A CARE home in Chester has been rated ‘inadequate’ and placed under special measures by the government’s health watchdog after staff raised concerns.
Orchard Manor, a 93-bedroom facility on Acres Lane in Upton, could face closure if its management fails to make improvements within the next six months.
In October last year, former employee and mum-of-three Kaley Sweetman became so concerned that she decided to blow the whistle on standards at the home.
She contacted the Care Quality Commission (CQC), which revealed in its latest report that it had also received correspondence from members of the public relating to the “poor care people were receiving and anxieties regarding people’s safety”.
Miss Sweetman spoke to the Leader about her concerns, after which a further five former staff members wrote to our newsdesk outlining similar issues. All supplied their names and contact details but chose to remain anonymous.
One described the home as a “hell hole” while another said it was “by far one of the worst I’ve worked in”. They raised issues that included insufficient staffing levels at night and inadequate training.

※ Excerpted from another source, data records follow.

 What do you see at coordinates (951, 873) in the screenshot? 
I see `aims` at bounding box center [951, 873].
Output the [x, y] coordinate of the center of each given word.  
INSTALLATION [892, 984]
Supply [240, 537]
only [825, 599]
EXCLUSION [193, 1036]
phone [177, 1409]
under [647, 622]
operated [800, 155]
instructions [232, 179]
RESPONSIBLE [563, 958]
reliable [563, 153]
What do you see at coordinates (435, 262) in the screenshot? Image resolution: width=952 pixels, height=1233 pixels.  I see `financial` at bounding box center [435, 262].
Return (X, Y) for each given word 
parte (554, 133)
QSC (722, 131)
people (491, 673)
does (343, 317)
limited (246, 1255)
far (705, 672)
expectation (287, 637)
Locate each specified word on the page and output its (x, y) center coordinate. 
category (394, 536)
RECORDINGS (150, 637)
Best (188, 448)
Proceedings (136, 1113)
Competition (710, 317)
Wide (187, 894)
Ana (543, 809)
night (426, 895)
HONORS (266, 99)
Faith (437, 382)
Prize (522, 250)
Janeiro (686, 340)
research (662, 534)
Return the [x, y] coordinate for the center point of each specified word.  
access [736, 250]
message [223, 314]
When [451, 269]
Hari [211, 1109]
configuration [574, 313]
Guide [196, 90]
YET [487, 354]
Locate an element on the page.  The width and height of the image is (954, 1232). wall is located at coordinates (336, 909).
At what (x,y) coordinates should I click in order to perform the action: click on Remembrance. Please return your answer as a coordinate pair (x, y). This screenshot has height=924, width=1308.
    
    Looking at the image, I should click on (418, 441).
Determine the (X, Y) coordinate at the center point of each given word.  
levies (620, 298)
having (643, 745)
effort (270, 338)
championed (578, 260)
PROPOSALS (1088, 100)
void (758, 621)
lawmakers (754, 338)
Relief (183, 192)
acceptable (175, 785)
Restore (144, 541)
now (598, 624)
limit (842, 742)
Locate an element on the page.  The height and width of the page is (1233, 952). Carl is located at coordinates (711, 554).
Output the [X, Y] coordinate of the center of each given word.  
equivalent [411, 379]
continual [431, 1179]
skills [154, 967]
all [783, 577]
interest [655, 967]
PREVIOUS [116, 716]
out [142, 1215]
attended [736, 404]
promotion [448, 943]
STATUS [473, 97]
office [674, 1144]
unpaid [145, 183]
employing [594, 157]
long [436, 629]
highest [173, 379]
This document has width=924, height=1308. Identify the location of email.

At the time Orchard Manor was rated as ‘requires improvement’ and its managers had devised an action plan pledging they would be fully compliant by October 31, 2016.
However, acting on information it had received, the CQC carried out unannounced inspections – including a night visit – on November 8 and 21 last year, followed by an announced visit on November 23.
It published its report on March 8, rating the service as ‘inadequate’ – the lowest grade possible.
It has emerged that Cheshire West and Chester Council’s safeguarding team and Cheshire Fire and Rescue Service have also carried out inspections following the issues raised.
Miss Sweetman told the Leader yesterday: “This has been really hard for me and my family but I still wouldn’t change the fact that I spoke up and raised concerns because I believe anyone who has concerns should speak up without being afraid. This is a sad situation that could, and should, have been avoided.”
Orchard Manor was rated as ‘inadequate’ in the areas of safety, effectiveness, responsiveness and leadership. It was graded as ‘requires improvement’ for care. Overall it is ‘inadequate’.
The CQC report states that although there are enough staff working at the home, the deployment and level of knowledge of some was “not sufficient to meet people’s needs”. There was an over-reliance on agency staff, whose induction sessions were not sufficiently robust.
Health and safety risks were not always identified, care plans did not always record people’s needs and quality assurance systems were not effective.
Food in some cases was described as “horrible” and “abominable”, and inadequate checks on pressure relieving equipment for mattresses meant people were at risk of bed sores.
The report continued: “Fire safety management within the home required reviewing. We saw no evidence of evacuation training for staff to ensure people would be appropriately supported in the event of a fire.”
Inspectors also discovered staff had not received some key training, specifically in relation to the Mental Capacity Act 2005 and Deprivation of Liberty Safeguards.
However, the home was also found to be “clean and free from offensive odours” and it was noted that staff received annual training sessions in areas such as moving and handling, infection control, health and safety, and safeguarding.
The report stated: “The overall rating for this service is ‘inadequate’, and the service is therefore in ‘special measures’. Services in special measures will be kept under review and... will be inspected again within six months.
“If not enough improvement is made within this timeframe...we will take action in line with our enforcement procedures to begin the process of preventing the operator from providing the service.”
In a statement, Cheshire West and Chester Council’s director of commissioning people, Alistair Jeffs, said: “Following a series of inspection visits to Orchard Manor in Chester in 2016, the council is working with partners, including the regulator, the Care Quality Commission and the NHS, to support the management at the facility to deliver safe standards of care to residents.
“We take the care and safety of residents in this borough very seriously. Both residents and their families are closely involved in any decisions regarding changes to the home or their care.”